▶ [Given task 1]:
Copy the records, from the line containing "You are a computer-use agent." through the end of the records, with both ends included. Leave the pictures out.

[PATCH RFC] NLM: GRANTED_MSG fails after client remount

Chuck Lever <chuck.lever@xxxxxxxxxx> · Wed, 09 Aug 2017 18:04:49 -0400

If I repeatedly run the cthon04 lock test on NFSv3, at some point
the Linux NFS server reports "lockd: server not responding". The NFS
server is sending a GRANTED_MSG request via TCP, but the NFS client
lockd has restarted and changed ports. The correct recovery is for
the NFS server to rebind and reconnect to the new client port, but
the server never rebinds, and the request times out and fails.

The underlying problem is that the RPC client on the NFS server is
attempting to reconnect in a loop, and does not return control to
the NLM layer until the request times out. There is never a chance
for the NLM layer to force a rebind until the request has failed.

To address this, set the RPC_TASK_SOFTCONN flag when sending async
NLM requests. The request fails immediately if it cannot connect,
and the code can force a rebind and then retry the request.

Sidebar: Using SOFTCONN could be reasonable for the NFS client side
as well.

Sidebar: Is h_nextrebind appropriate for NLM on TCP?

Sidebar: If XPRT_BOUND is cleared while the RPC client is
connecting, the connect can fail in xs_tcp_finish_connecting:

2353         if (!xprt_bound(xprt))
2354                 goto out;

There's no recovery in xs_tcp_setup_socket for this case, so an
error message is logged, and connection set up fails. The error
is noise. Does the RPC client try to connect again in this case?

BugLink: https://bugzilla.linux-nfs.org/show_bug.cgi?id=311
Signed-off-by: Chuck Lever <chuck.lever@xxxxxxxxxx>
---
 fs/lockd/clntproc.c |    2 +-
 fs/lockd/host.c     |    7 ++++++-
 fs/lockd/svclock.c  |    2 +-
 3 files changed, 8 insertions(+), 3 deletions(-)

▶ [Materials provided]:
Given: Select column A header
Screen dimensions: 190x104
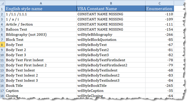Looking at the screenshot, I should click(x=41, y=3).
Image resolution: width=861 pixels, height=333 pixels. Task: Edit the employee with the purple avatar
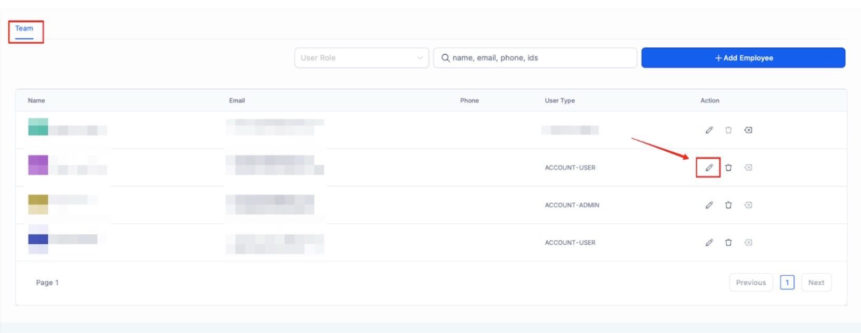[x=709, y=168]
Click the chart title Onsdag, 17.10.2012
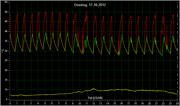The image size is (180, 106). [90, 5]
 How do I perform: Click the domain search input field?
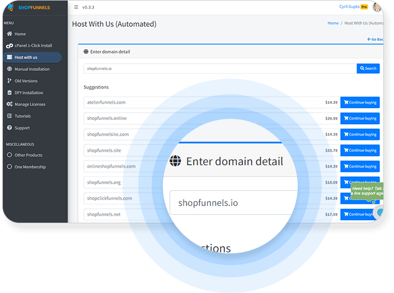[219, 69]
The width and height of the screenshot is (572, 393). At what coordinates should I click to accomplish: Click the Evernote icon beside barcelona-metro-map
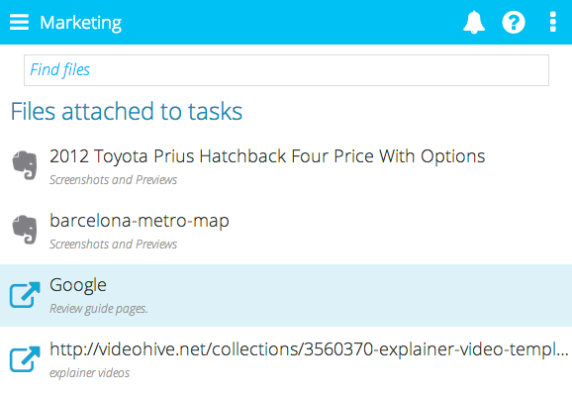[25, 230]
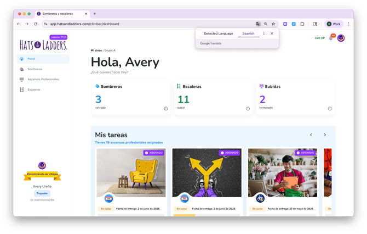Open translate popup options menu
Viewport: 367px width, 234px height.
(x=263, y=34)
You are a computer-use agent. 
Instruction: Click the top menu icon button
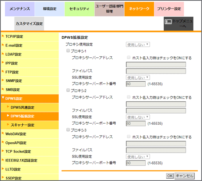click(168, 22)
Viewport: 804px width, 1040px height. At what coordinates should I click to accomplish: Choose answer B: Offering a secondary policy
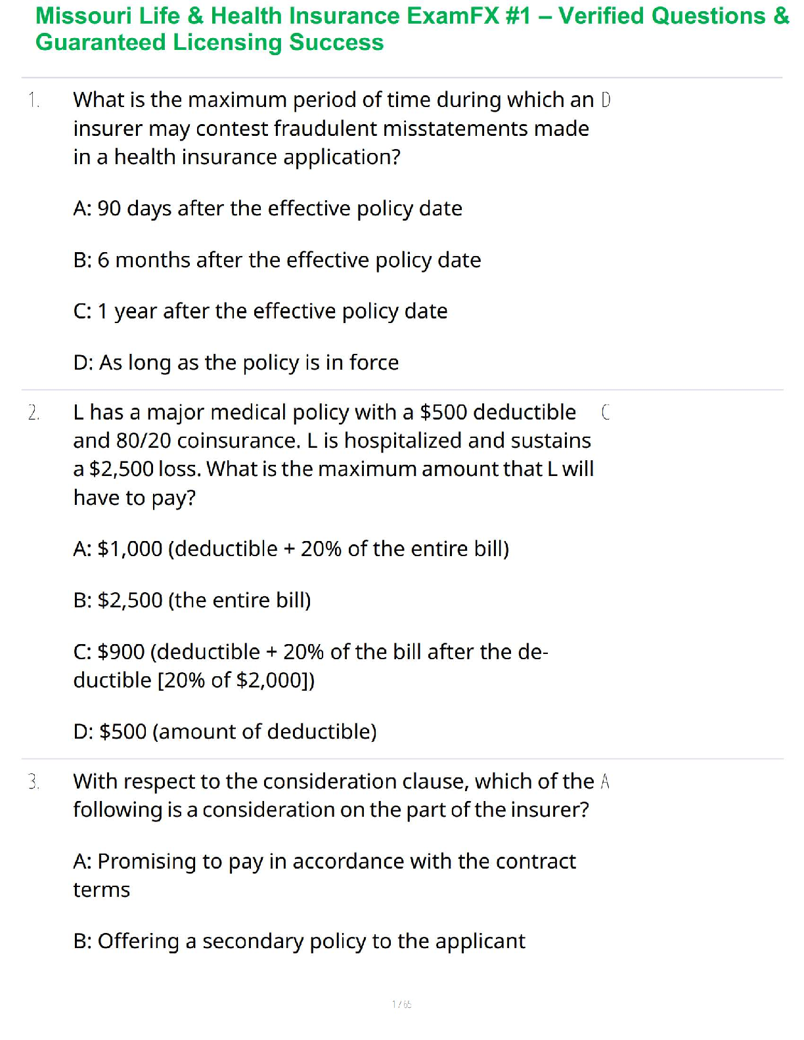click(299, 942)
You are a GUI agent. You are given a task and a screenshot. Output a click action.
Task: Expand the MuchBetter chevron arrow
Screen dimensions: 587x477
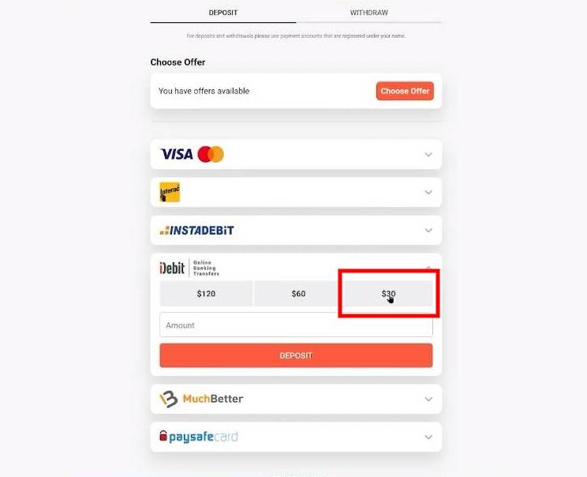coord(428,399)
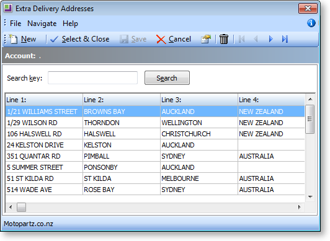Focus the Search key input field
The height and width of the screenshot is (241, 330).
coord(92,77)
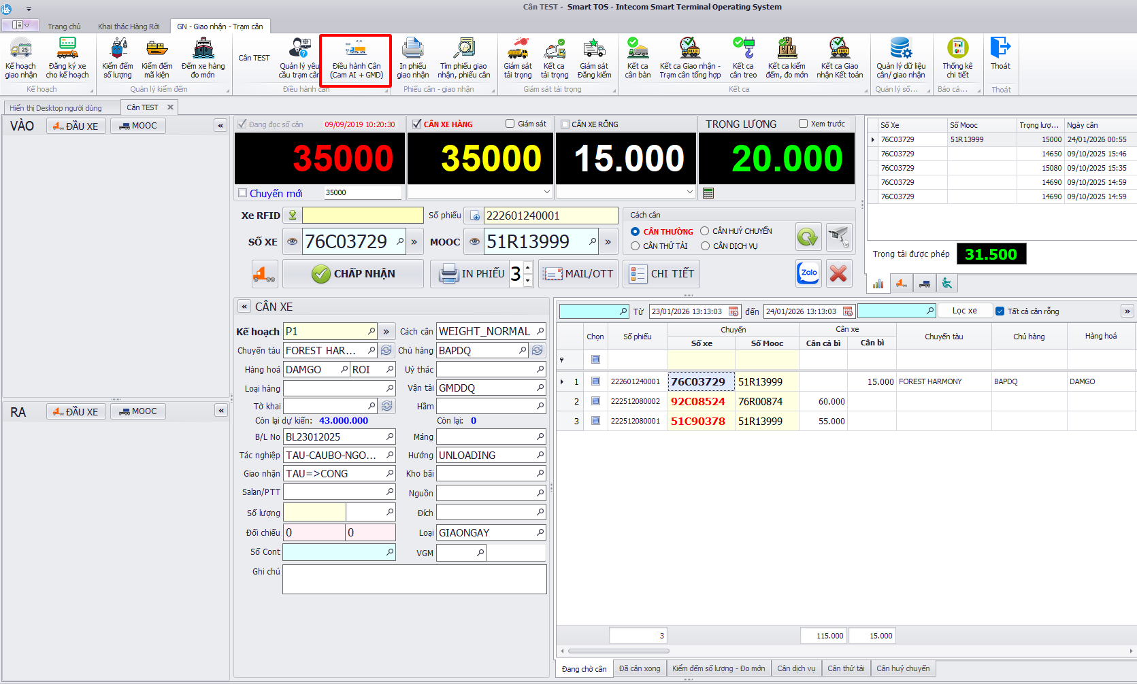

▶ [Given task 2]:
In the NLM patch, which flag is set when sending async NLM requests?

▶ [Right answer 1]:
You are a computer-use agent. 
Instruction: Click the top menu icon button
click(168, 22)
Viewport: 804px width, 1040px height. At what coordinates should I click to accomplish: Choose answer B: Offering a secondary policy
click(299, 942)
You are a GUI agent. You are given a task and a screenshot. Output a click action.
Task: Expand the MuchBetter chevron arrow
Screen dimensions: 587x477
coord(428,399)
Focus the Search key input field
The height and width of the screenshot is (241, 330).
coord(92,77)

▶ [Right answer 2]:
RPC_TASK_SOFTCONN